Craft Breweries Follow the Demographics

The spread of craft beer manufacturing around the United States has followed demographic patterns, along with friendly regulations.

1 minute read

December 31, 2015, 2:00 PM PST

By James Brasuell @CasualBrasuell

Russian River Brewery

sashimomura / Flickr

newly released paper [pdf] in the Journal of Wine Economics documents the spread of craft beer production across the United States, reports Alison Griswold. The study sheds light on the other side of the equation in the booming popularity of craft beer—not which beers people are buying and where, but where the craft beers are crafted, as it were.

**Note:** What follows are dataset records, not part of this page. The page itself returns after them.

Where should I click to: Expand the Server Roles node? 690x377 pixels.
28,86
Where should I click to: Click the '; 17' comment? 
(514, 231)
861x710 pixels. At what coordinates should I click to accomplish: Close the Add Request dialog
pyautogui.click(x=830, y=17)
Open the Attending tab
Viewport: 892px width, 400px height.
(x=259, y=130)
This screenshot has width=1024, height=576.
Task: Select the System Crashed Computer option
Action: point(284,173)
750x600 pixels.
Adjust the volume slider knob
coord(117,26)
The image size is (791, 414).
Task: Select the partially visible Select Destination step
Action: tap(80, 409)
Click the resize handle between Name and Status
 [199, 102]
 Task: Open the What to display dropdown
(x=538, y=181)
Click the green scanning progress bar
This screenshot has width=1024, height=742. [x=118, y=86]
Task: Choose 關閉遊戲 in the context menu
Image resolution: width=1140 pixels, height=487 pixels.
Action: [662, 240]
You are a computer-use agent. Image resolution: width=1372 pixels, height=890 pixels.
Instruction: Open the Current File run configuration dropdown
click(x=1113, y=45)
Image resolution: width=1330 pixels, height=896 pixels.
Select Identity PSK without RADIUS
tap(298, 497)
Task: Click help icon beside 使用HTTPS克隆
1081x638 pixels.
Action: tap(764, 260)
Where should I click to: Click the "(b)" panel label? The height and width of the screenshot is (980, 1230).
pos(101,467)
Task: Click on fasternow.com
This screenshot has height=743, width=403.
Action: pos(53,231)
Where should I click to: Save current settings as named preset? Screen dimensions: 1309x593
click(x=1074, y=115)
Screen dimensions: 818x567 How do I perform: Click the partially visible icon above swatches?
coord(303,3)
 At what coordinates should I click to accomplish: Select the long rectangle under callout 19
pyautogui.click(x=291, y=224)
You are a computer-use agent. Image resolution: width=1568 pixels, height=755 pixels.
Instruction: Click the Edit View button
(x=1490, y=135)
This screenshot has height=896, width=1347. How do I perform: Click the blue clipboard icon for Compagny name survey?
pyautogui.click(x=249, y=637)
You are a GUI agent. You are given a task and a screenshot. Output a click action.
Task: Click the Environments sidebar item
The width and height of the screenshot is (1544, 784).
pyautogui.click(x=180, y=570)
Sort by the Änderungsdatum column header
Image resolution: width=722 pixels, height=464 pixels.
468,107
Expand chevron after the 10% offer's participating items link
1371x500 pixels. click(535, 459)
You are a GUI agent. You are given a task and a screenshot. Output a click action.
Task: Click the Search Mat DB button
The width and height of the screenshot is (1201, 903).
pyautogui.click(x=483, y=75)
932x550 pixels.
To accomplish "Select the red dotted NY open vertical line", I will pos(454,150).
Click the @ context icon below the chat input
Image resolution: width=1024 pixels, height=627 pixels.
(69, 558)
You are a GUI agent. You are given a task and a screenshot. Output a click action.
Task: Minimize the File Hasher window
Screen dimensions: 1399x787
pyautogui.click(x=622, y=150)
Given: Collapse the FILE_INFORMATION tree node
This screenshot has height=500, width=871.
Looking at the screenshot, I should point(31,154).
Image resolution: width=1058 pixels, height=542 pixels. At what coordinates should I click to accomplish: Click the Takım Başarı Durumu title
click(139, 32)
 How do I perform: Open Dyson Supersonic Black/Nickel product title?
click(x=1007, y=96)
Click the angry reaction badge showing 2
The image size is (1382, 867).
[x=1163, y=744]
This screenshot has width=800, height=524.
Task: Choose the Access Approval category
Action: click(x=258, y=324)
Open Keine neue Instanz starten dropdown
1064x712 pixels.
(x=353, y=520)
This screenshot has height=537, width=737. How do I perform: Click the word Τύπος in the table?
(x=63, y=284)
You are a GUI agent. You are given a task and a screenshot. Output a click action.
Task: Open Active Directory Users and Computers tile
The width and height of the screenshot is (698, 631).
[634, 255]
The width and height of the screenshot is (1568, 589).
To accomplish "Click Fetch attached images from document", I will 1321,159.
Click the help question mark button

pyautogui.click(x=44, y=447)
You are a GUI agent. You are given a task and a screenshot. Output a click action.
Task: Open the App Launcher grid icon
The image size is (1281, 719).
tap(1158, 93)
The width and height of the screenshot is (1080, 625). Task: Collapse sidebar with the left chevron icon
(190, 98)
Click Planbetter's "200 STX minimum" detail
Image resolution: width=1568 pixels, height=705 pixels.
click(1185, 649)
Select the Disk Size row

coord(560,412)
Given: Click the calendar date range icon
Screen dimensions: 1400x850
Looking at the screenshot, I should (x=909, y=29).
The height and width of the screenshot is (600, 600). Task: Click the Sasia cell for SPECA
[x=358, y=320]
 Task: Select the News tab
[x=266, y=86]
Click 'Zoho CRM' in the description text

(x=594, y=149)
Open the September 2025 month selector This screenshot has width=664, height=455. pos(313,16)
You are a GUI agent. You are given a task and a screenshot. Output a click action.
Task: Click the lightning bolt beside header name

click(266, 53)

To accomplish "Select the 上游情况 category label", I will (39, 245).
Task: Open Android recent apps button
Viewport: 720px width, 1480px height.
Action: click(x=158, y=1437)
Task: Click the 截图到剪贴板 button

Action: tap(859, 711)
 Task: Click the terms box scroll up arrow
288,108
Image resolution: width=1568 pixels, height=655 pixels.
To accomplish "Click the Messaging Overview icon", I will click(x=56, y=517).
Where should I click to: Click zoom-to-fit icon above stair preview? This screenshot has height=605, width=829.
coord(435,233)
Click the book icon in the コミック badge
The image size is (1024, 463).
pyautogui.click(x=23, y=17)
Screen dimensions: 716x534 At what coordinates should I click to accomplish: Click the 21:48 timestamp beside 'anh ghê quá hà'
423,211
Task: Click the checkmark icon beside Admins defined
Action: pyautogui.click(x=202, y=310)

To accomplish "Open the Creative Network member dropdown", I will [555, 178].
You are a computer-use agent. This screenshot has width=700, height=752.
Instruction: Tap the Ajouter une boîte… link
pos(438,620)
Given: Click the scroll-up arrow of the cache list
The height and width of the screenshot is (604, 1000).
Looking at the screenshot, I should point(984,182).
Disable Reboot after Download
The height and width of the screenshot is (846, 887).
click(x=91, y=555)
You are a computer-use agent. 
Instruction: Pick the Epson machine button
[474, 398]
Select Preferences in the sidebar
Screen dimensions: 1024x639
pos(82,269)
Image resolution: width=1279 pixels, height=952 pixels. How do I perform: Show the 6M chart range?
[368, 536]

Griswold summarizes the narrative presented in the paper:

"Back in the 1980s, the vast majority of craft breweries were located in the Pacific Northwest—California, Washington, and Oregon. Over the next decade, production moved to the Northeast, and then slowly came back to fill out states in the Midwest. It took until 2001 for every state to be making craft beer, with southern states generally taking longest to enter the market."

The paper's researcher's boil down the causes for that geographic pattern to four main factors. According to Griswold, "[t]he first three are demographic: Craft breweries tend to set up in states with higher incomes, a denser population, and a greater number of young adults." The fourth factor is regulation, which varies widely between states and even cities.